Required work | Work out how many lines in the material beneath contain "each". Give only that number.

--- Given records Enclosed Below ---

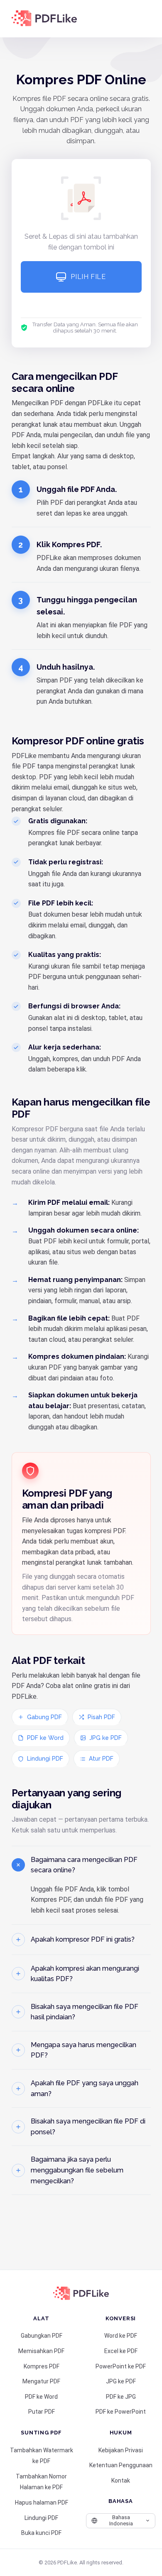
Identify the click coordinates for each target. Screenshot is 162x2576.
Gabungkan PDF (41, 2335)
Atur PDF (101, 1758)
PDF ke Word (45, 1737)
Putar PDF (41, 2411)
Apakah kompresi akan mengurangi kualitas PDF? (85, 1973)
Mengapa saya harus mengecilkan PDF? (83, 2050)
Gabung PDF (44, 1717)
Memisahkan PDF (41, 2351)
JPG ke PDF (105, 1737)
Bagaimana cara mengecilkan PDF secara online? (84, 1865)
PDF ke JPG (121, 2396)
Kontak (120, 2480)
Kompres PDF (41, 2366)
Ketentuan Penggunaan (120, 2465)
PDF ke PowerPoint (121, 2411)
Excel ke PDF (120, 2351)
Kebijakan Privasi (120, 2450)
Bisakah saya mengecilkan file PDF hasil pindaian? (84, 2012)
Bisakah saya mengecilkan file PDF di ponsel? (88, 2126)
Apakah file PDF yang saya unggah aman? (84, 2088)
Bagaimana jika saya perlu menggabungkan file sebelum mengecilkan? (77, 2170)
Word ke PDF (120, 2335)
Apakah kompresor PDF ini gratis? (83, 1939)
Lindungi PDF (45, 1758)
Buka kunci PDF (41, 2533)
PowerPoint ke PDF (121, 2366)
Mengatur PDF (41, 2381)
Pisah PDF (101, 1717)
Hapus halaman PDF (41, 2502)
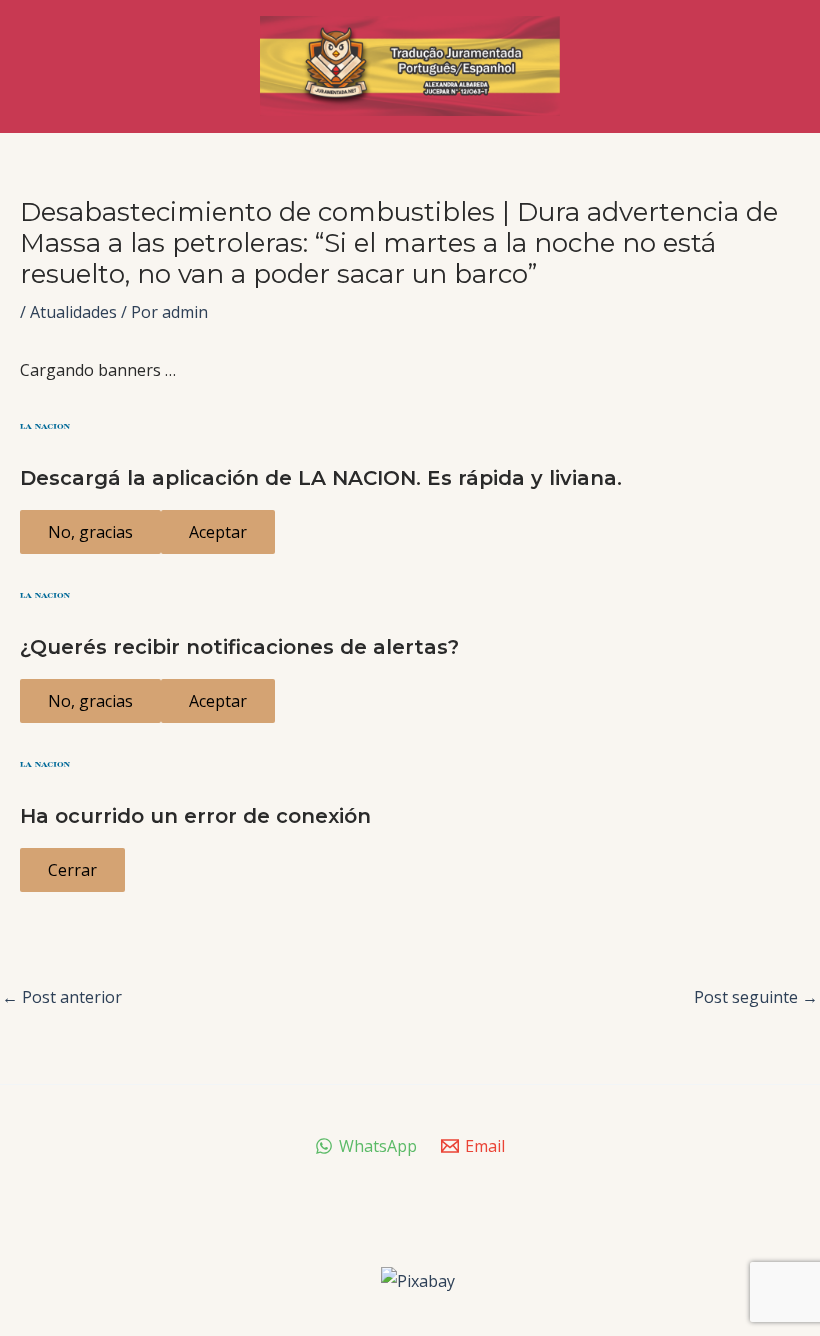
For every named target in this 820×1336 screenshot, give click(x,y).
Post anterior (62, 997)
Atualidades (73, 312)
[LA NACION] (410, 426)
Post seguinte (756, 997)
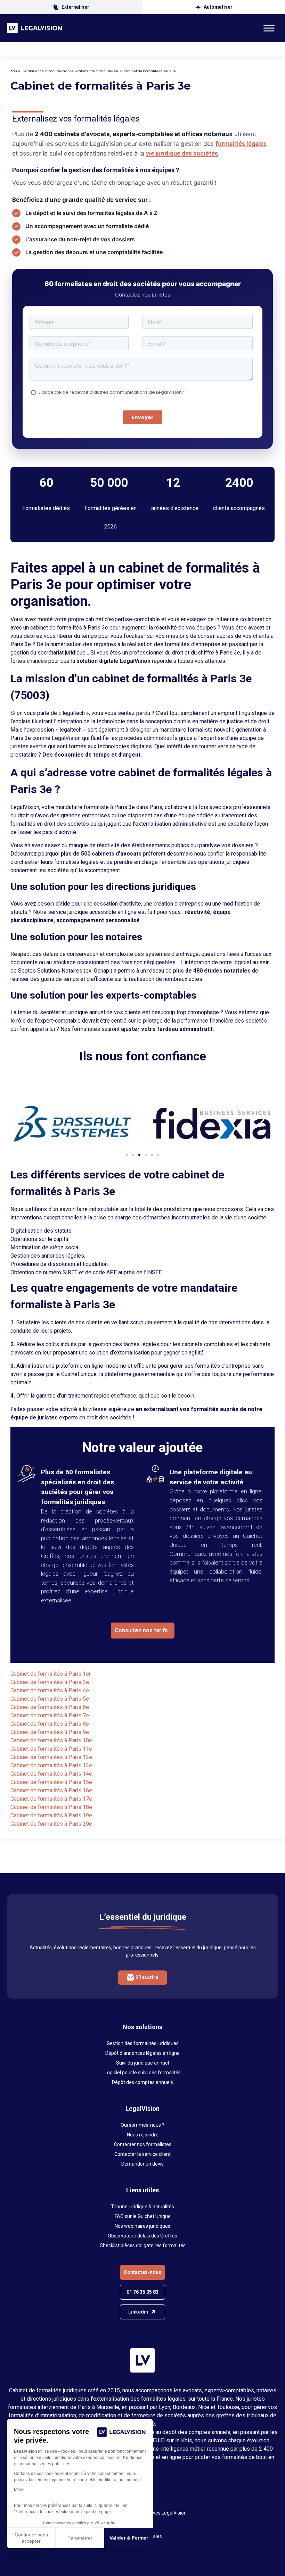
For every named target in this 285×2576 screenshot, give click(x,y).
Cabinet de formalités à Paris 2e (49, 1682)
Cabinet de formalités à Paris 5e (49, 1698)
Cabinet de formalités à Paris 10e (51, 1740)
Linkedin (138, 2312)
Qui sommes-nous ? (142, 2125)
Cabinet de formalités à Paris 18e (51, 1807)
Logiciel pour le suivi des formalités (143, 2072)
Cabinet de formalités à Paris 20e (51, 1823)
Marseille (107, 2407)
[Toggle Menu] (269, 28)
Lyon (164, 2407)
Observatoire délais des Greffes (142, 2236)
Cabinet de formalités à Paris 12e (51, 1757)
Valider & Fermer (128, 2538)
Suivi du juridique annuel (142, 2063)
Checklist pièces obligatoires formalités (143, 2245)
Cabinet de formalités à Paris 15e (51, 1782)
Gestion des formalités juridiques (143, 2043)
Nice (203, 2407)
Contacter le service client (142, 2154)
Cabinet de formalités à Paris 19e (51, 1815)
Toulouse (228, 2407)
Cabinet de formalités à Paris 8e (49, 1723)
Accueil (16, 71)
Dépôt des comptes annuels (142, 2082)
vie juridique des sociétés (182, 153)
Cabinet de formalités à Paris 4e (49, 1690)
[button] (22, 1119)
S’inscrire (147, 1977)
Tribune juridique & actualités (142, 2206)
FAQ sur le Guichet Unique (143, 2216)
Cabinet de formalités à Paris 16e (51, 1790)
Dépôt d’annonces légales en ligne (142, 2053)
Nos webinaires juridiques (142, 2226)
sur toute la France (210, 2398)
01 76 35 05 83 (142, 2292)
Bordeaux (184, 2407)
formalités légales (241, 143)
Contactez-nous (142, 2272)
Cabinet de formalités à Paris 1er (50, 1673)
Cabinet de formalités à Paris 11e (51, 1748)
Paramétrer (79, 2538)
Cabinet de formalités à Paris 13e (51, 1765)
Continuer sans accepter (31, 2538)
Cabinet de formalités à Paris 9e (49, 1732)
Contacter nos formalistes (142, 2144)
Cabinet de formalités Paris (98, 71)
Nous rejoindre (142, 2134)
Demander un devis (142, 2164)
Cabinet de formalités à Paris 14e (51, 1773)
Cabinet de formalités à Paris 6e (49, 1707)
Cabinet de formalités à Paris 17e (51, 1798)
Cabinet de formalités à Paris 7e (49, 1715)
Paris (84, 2407)
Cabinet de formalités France (49, 71)
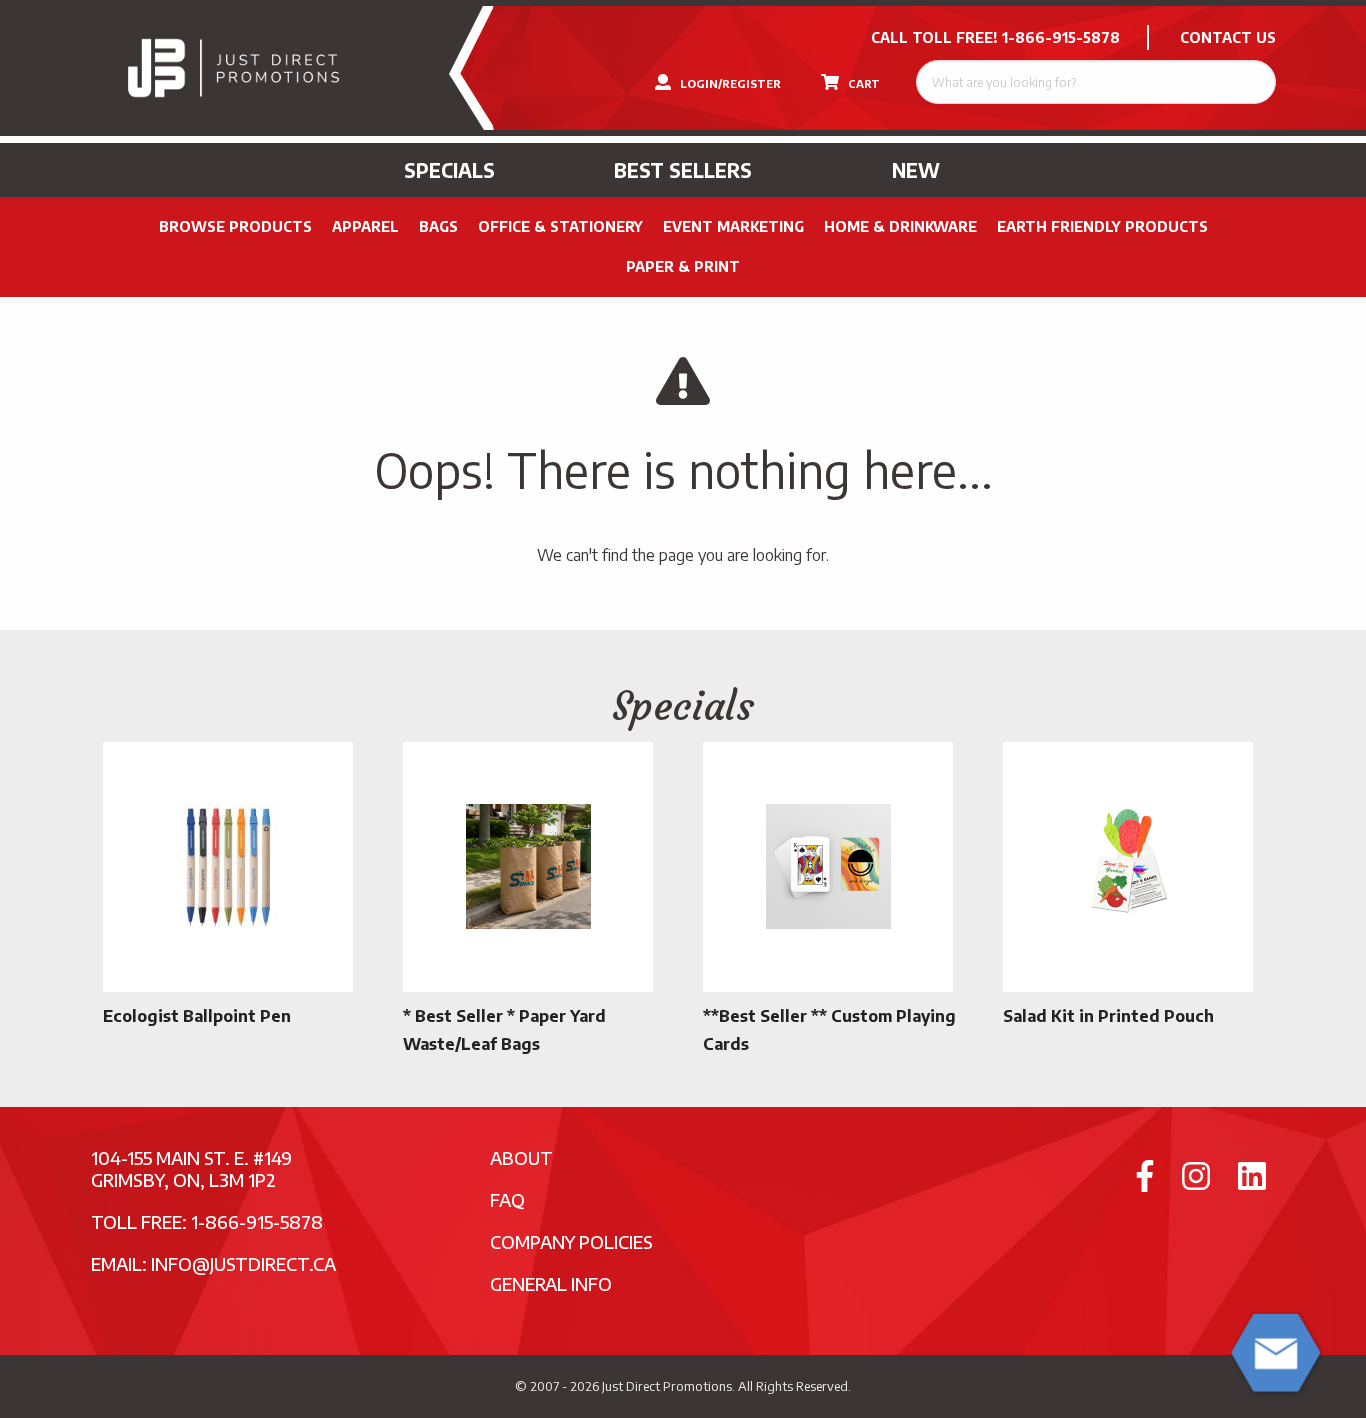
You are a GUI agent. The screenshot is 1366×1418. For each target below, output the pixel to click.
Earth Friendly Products (1102, 226)
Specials (449, 170)
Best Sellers (683, 170)
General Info (551, 1283)
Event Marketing (733, 226)
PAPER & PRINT (683, 266)
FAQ (507, 1199)
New (916, 170)
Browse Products (235, 226)
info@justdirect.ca (243, 1263)
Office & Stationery (560, 226)
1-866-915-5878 (1061, 37)
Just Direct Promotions (667, 1386)
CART (862, 83)
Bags (438, 226)
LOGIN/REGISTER (729, 83)
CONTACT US (1228, 37)
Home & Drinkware (900, 226)
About (521, 1157)
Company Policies (571, 1241)
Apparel (365, 226)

--- End of Enclosed Given records ---

Exercise answer | 2